Photo by Miles Maguire
A pedestrian struggles through a partially shoveled stretch of sidewalk on Algoma Boulevard.

By Miles Maguire

If you are one of those property owners who pay little attention to local rules on snow shoveling, be warned--the city has seen a dramatic increase in complaints through an easy-to-use online app called SeeClickFix.

As of Feb. 18 the city had received 84 snow and ice complaints through the app, compared to just seven app-based complaints for all of last winter.

“Each storm event is very different, and each round of complaints is very different,” said James Rabe, the Oshkosh director of public works.

But he said one clear trend is that more people have turned to online reporting to deal with slippery sidewalks. After the Feb. 12 storm, the city got 14 complaints in five days, Rabe said. 

One reason may be that the SeeClickFix makes it easy to report a problem--and to do so anonymously. The app also allows citizens to keep tabs on the city’s follow-up.

For example on Feb. 10, an anonymous user on the SeeClickFix site complained about two properties on Irving Street “that never shovel.” The next day the Department of Public Works posted an acknowledgement that it had received the complaint and three days later posted that the case had been closed because the sidewalk had been cleared.

The city requires property owners to shovel their sidewalks within 24 hours of a snowfall.

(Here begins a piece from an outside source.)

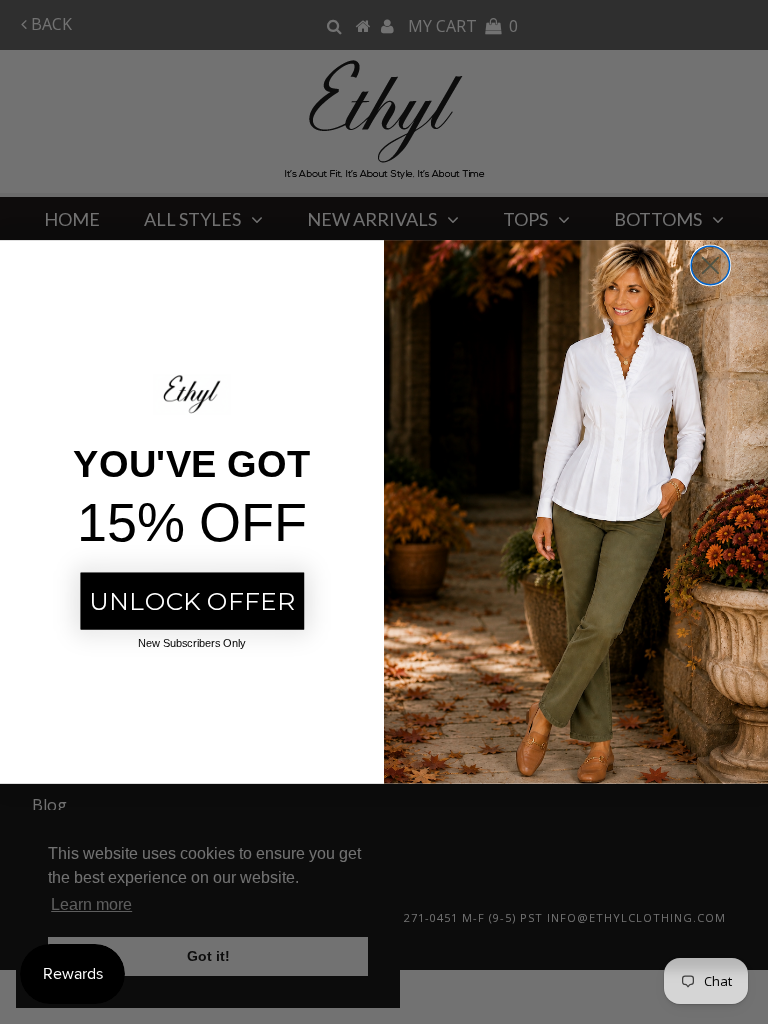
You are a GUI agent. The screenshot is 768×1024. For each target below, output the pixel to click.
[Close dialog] (710, 265)
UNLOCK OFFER (191, 601)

To enforce the rule, a contractor is hired each year to remove snow and ice in response to complaints--with a chargeback to the property owner.

The costs can add up, and repeat offenders can get slapped with a $232 citation on top of the shoveling fee.

This year the contract went to Jeff Foust Excavating, whose bid calls for a base charge of $72 to clear 100 linear feet of sidewalk. The city puts an administrative fee on top of that, which means that property owners who don’t shovel are looking at a minimum cost of $97 if the city does it for them.

But Rabe said the costs can escalate from there. He gave the example of someone on a corner lot with 80 feet of frontage on one street, 50 feet on the other and a curb cut in the middle for pedestrians. According to Rabe, the costs for clearing snow on that site would break down like this: 

  • First 100 feet: $72.00
  • Next 30 feet: $16.50
  • Curb ramp: $68.00
  • Administrative fee: $25.00
  • Total invoice: $181.50.

SeeClickFix can be accessed either through the city’s website or through a mobile app downloaded to a cellular device. 

The city has also gotten faster at resolving snow and ice complaints that are received electronically. Last year it took the city 11.6 days to revolve resolve sidewalk issues that came in via app while this year those complaints have been closed in 5.9 days, according to city records. 

Over the last five years, the city has averaged about 475 shoveling complaints each winter. Last winter the city got 359 complaints but has already exceeded that number for the current season with a tally of 376 through Feb. 18.

If you do encounter a property with unshoveled snow after a storm, keep in mind that there is nothing to be done in the first 24 hours after the precipitation has stopped. The city will not accept complaints that are made sooner.

The SeeClickFix app is part of a program called Connect Oshkosh. Visit to register a concern or to download the app.


  1. My comment would be if you don't like doing it, hire someone. There are individual people looking to make a little money who would do it for a small fee.